3. The Blair Witch Project (1999)

Initial reaction: Who filmed this, a drunk midget with a 1972 reel-to-reel? It's unwatchable! Surely they’re not proposing to shoot an entire film in some wobbly first-person perspective while the camera-holder gallops shrieking through an
unidentifiable copse?

What, they are ? Oh god, I feel nauseous. Mind you, I'm also quite scared...

Key oddity: Like Cloverfield, no voiceover...

But it takes one step further... Not only is there nothing no listen to, there’s technically very little to watch...

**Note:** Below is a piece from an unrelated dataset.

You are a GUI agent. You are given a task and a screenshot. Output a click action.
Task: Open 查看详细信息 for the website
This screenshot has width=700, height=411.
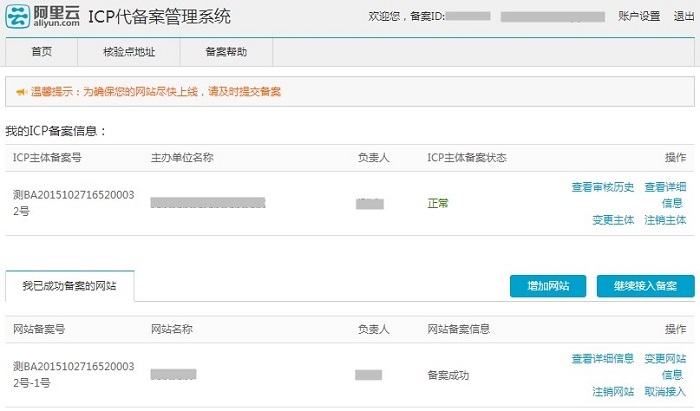[602, 359]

'Umm, come see our film! Please! It might make you feel sick but please come, anyway!"

And - well - we obeyed, didn't we?

4. The Fat Black Pussycat (1963)

Initial reaction: "Is there any reason on Earth why you can’t see The Fat Black Pussycat?"

Er...well, how about the fact that, despite having just this minute sat through your wonderful advertisement, I still have NO CHUFFING IDEA WHAT IN GOD’S NAME IT IS!?

Is it porn? I’m worried it might be porn...

Key oddity: Here we find the quirk that gave Cloverfield and Blair Witch such enticing teasers flipped precisely on its head – rather than no voiceover, that’s pretty much all you get here. Two voiceovers, in fact.

Although one of them sounds like a slow reader trying to record her part at 3am, by torchlight at the bottom of her duvet, without her mum finding out.[page-break]

5. The Perfect Storm (2000)

Initial reaction: Ooh, that looks alright, actually – decent cast, some high-octane-looking action sequences, and the promise of witnessing "an event...that had never occurred in recorded history."

So not just a patch of really bad weather, then? Oh...

Well, I think I’ll see it anyway. If they’re willing to show us that giant wave in the trailer, imagine what eye-saucering horrors of nature have been held back for the film itself!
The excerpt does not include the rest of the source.